“In today’s rush we all think too much, seek too much, want too much, and forget about the joy of just being.” —Eckhart Tolle
We live in a fast-paced, busy and plugged-in world. That makes it challenging to live a balanced lifestyle. Life moves so quickly that at times it appears to pass us by before we can truly enjoy it and make the most of it. For many of us, our jobs are demanding with too many commitments and not enough hours in the day. Doing more with less is the prevailing mantra.
It doesn’t have to be this way. Slowing down to enjoy life and finding a better balance between career, family, health and friends would do many of us some good.
Lately, even though the idea has been around for more than 2,000 years, a lot has been written about mindfulness and its connection to finding balance. Mindfulness — the act of paying attention on purpose and nonjudgmentally — basically means being fully present with whatever it is you’re doing or experiencing in the moment. Mindfulness is contrary to being “mindless” or on “automatic pilot” and far removed from multitasking because it means being focused on just one thing in the moment.
Not multitasking, and focussing on just one thing...? Oh my, is that possible? I guess it wouldn't be any different than adopting other healthy lifestyle habits.
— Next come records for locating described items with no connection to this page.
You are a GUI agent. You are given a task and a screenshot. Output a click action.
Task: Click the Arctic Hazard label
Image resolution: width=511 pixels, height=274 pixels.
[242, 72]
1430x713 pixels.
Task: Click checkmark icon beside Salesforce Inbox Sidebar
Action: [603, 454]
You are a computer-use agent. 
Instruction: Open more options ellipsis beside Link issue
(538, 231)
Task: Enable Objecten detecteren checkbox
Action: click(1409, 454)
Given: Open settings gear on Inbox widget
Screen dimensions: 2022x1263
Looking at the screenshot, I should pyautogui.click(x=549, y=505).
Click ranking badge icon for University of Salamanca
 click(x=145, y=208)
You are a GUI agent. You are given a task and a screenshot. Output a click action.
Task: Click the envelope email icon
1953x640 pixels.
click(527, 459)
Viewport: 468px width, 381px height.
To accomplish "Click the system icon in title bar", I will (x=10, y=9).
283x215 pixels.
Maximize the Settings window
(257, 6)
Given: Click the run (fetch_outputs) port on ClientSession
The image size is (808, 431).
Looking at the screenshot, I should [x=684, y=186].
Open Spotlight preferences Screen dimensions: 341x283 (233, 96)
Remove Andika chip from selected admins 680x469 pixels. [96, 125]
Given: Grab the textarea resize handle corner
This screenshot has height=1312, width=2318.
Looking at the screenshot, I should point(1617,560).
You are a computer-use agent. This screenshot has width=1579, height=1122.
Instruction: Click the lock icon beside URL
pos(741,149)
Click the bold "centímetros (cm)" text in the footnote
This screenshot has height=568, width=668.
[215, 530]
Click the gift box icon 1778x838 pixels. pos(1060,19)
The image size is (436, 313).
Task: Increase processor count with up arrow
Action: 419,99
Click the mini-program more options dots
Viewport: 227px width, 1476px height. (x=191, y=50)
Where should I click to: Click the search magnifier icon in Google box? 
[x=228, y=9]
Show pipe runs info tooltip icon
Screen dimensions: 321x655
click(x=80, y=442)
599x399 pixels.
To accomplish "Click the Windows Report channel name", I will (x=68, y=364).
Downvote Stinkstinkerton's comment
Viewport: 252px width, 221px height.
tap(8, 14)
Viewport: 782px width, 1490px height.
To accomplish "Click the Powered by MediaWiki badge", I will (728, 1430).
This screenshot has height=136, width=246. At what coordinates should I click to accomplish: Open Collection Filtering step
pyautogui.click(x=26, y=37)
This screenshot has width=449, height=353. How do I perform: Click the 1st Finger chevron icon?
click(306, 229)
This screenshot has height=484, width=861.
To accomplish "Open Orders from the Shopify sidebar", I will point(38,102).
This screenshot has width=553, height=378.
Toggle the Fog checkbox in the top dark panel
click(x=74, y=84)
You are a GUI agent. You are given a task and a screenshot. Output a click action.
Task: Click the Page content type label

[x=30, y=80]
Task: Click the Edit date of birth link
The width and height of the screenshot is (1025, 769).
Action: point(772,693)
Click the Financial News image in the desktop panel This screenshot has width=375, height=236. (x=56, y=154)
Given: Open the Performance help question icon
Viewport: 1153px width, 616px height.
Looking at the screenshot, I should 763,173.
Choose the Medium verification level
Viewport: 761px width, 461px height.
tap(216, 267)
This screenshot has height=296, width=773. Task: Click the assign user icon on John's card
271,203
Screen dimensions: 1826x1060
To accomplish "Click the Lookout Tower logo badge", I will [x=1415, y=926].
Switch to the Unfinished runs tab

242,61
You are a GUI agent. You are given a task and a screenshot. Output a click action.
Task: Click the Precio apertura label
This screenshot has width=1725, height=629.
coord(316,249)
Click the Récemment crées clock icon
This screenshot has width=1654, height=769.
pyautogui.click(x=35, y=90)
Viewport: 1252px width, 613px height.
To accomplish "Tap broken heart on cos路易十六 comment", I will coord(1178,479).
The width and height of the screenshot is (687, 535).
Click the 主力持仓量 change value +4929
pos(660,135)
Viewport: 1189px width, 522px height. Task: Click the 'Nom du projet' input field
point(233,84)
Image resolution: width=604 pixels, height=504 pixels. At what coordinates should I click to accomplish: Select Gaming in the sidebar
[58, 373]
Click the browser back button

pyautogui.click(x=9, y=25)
So what does mindfulness look like in our day-to-day life, and is it even possible? For many, it probably doesn’t seem that way when trying to prepare a houseful of kids as well as yourself for the day ahead and get everyone out of the door on time. But maybe, it's possible at least some of the time.
I have to admit, I don’t spend a whole lot of time on “practising mindfulness.” However, my wildlife and nature photography practice has given me many opportunities to be in the moment and completely in touch with my surroundings. And when that happens, it does bring a sense of balance, so necessary for my overall well-being.
Slowing down is a choice, and not always an easy one, but it could lead to a greater appreciation of life and more happiness. Scientific research has shown that mindfulness has positive effects on mental health and well-being. It improves attention, reduces stress, helps us gain better control of our emotions and even improves our capacity for compassion and empathy.
This research, of course, gives great support for mindfulness programs in schools since the practice can have a very positive impact on students' mental well-being. Of course, it would make sense for individuals who work in the education system to work on their own mindfulness, too.